The misleading inscription was to suggest to inmates they were coming to work, not die here.
Israeli army chief of staff, Lt. Gen. Gabi Ashkenazi, led the long column of marchers, accompanied by some camp survivors and fellow Israeli troops wearing their uniforms.
Some of them, carrying the Torah, were the first to arrive at the Birkenau part of the camp, where prayers and speeches will be held.
Israel also held observances in memory of Jews killed in the Nazi Holocaust, with sirens wailing and traffic halting for two minutes across the country.

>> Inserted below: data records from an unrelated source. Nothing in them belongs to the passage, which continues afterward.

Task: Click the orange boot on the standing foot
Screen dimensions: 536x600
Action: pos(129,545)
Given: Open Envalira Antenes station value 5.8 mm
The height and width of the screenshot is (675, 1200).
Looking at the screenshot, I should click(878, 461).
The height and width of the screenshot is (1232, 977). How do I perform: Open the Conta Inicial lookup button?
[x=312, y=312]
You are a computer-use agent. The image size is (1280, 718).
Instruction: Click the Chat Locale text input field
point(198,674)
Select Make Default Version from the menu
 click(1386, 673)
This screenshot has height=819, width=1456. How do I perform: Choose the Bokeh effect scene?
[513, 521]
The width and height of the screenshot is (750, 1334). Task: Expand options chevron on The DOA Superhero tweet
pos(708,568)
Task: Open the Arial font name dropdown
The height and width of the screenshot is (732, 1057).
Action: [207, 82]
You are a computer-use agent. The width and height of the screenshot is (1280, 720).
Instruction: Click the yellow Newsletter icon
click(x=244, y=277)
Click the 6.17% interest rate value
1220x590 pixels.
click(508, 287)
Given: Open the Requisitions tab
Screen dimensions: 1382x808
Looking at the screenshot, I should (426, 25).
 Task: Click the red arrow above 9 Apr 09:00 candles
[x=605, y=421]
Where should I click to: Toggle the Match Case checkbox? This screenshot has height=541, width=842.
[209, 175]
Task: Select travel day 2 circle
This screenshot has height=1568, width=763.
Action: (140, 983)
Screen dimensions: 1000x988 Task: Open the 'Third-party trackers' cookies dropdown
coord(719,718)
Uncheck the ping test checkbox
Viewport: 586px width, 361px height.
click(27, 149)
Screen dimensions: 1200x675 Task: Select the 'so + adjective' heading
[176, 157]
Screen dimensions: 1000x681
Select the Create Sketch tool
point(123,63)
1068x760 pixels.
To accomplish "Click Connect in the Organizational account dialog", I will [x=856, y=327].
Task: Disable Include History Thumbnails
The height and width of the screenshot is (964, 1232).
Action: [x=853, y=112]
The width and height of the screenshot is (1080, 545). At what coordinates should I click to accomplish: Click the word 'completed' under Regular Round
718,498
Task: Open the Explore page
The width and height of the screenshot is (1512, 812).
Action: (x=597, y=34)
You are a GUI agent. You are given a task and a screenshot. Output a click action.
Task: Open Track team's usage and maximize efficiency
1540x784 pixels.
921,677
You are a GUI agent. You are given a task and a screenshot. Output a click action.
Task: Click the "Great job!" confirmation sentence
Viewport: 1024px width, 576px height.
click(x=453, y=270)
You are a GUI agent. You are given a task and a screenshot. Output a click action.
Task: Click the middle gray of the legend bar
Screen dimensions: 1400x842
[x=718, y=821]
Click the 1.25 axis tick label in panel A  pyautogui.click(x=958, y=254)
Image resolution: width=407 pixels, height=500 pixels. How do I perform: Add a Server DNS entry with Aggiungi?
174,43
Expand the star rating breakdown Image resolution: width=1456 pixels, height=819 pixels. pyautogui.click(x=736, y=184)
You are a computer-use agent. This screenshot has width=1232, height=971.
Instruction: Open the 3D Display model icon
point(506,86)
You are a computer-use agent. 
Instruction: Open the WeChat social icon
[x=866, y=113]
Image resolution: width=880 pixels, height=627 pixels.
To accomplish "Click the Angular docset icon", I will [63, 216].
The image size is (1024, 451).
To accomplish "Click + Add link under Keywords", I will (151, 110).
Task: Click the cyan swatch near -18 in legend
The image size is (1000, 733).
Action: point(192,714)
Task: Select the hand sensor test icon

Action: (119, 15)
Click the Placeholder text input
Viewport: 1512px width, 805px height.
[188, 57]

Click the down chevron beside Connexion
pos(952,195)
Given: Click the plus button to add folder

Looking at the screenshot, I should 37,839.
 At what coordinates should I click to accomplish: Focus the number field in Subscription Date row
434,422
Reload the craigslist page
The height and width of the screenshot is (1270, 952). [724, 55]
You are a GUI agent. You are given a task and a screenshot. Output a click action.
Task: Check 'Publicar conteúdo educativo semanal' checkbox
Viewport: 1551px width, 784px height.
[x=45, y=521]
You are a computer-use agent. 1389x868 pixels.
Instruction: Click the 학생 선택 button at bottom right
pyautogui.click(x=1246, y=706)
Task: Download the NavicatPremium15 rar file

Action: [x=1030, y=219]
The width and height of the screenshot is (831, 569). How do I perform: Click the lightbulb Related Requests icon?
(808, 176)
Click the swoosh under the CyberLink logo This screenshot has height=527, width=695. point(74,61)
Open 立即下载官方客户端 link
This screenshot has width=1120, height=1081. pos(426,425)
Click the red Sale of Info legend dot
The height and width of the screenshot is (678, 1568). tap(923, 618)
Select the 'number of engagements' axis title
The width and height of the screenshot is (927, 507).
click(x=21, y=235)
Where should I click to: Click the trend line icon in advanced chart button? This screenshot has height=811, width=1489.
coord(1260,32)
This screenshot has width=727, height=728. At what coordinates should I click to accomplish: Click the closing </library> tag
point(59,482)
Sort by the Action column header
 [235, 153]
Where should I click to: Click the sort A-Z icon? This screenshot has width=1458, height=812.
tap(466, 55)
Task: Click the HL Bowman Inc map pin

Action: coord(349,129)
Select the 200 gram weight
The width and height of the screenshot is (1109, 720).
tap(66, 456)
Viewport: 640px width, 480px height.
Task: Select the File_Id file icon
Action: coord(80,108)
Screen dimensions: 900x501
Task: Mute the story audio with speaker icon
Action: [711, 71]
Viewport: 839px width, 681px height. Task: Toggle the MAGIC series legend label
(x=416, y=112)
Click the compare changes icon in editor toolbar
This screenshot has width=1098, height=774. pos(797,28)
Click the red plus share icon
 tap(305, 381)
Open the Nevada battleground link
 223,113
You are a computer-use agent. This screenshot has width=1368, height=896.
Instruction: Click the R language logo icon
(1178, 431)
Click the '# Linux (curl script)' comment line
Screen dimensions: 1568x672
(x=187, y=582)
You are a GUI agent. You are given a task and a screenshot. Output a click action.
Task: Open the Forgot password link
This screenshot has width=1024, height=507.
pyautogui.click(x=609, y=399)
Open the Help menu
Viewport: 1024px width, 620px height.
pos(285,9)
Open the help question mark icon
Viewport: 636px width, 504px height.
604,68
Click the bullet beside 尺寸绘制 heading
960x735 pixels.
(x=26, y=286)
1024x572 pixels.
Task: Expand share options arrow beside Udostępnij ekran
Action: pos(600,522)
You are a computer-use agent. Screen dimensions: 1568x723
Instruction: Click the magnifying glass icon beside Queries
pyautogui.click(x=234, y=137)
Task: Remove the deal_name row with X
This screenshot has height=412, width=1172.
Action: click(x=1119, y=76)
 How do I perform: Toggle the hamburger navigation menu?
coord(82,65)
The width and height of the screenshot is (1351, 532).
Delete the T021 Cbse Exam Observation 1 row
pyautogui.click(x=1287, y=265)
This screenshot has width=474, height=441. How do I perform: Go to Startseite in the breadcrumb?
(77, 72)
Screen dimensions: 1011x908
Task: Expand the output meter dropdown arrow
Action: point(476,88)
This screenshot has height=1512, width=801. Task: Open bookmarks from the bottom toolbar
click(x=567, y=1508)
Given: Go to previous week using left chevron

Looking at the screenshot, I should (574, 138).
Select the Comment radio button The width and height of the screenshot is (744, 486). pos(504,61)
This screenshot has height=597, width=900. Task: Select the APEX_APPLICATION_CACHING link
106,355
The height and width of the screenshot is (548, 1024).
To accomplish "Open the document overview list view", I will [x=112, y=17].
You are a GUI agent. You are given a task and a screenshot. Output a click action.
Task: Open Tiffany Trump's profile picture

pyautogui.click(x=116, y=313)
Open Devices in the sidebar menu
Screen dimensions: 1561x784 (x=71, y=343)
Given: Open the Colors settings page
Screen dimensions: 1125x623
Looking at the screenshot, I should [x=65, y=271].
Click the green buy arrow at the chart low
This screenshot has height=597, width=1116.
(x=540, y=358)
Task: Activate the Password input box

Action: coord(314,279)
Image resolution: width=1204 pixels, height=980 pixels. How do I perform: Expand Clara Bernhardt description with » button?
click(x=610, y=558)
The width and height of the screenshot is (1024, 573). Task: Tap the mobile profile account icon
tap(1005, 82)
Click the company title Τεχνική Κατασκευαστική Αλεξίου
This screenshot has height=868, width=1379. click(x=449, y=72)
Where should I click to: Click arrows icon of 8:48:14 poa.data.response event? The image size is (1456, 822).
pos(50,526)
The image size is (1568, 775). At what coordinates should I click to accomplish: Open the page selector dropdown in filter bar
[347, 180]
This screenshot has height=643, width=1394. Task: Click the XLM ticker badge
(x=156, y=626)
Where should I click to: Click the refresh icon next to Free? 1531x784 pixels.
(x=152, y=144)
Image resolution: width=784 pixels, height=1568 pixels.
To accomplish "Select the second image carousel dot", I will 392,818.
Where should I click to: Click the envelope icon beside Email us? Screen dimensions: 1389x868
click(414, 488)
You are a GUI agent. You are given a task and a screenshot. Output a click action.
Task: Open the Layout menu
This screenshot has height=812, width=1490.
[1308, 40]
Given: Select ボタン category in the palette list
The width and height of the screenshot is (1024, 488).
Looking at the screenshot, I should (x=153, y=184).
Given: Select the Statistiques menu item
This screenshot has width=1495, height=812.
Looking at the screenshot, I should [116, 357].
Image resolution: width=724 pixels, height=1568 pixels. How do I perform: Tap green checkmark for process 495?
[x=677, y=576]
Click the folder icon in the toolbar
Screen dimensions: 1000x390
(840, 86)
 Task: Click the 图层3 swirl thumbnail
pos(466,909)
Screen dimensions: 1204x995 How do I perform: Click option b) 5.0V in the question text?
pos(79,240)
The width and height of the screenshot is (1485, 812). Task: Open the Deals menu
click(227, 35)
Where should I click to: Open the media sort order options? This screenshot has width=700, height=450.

In Poland, as in previous years, marchers from some 50 countries wore trademark blue rain jackets and formed a sea of blue, with Israeli white-and-blue national flags fluttering overhead. There was an occasional drizzle, as they walked in Oswiecim, the Polish city where the Germans built the complex.
They walked in silence along a two-mile stretch (about 3 kilometers) from the red brick houses of Auschwitz to Birkenau, another area of the camp that is the site of wooden barracks and ruins of the gas chambers.
Among them was Avram Grant, the Israeli manager of English soccer club Chelsea, which advanced to the Champions League final after beating Liverpool on Wednesday night in London.
It was his seventh visit to Auschwitz with his son Daniel, 14, and wife Tsofit. His Polish-born father is a Holocaust survivor.
“It was terrible how people behaved to other people,” Grant said. “It is good that they kept a place like this as a memory and as education that to hate someone is not the right way.”
“Many of my family died here, were killed here, murdered,” he said.
Teenage participants also stressed the power of remembering.
“The most amazing feeling of the march is togetherness,” said Elana Weiner, a 17-year-old student from Tucson, Arizona. “We are the key to the future and if we remember and promise to never forget, then the rest of the world won’t.”
The Kaddish – the Jewish prayer for the dead – will be said at a huge stone monument to the camp’s victims at Birkenau.
At least 1.1 million people, including Jews, Poles and Roma, perished in the Nazi camp’s gas chambers or from starvation, disease and forced labor. The camp was liberated in January 1945 by Soviet troops.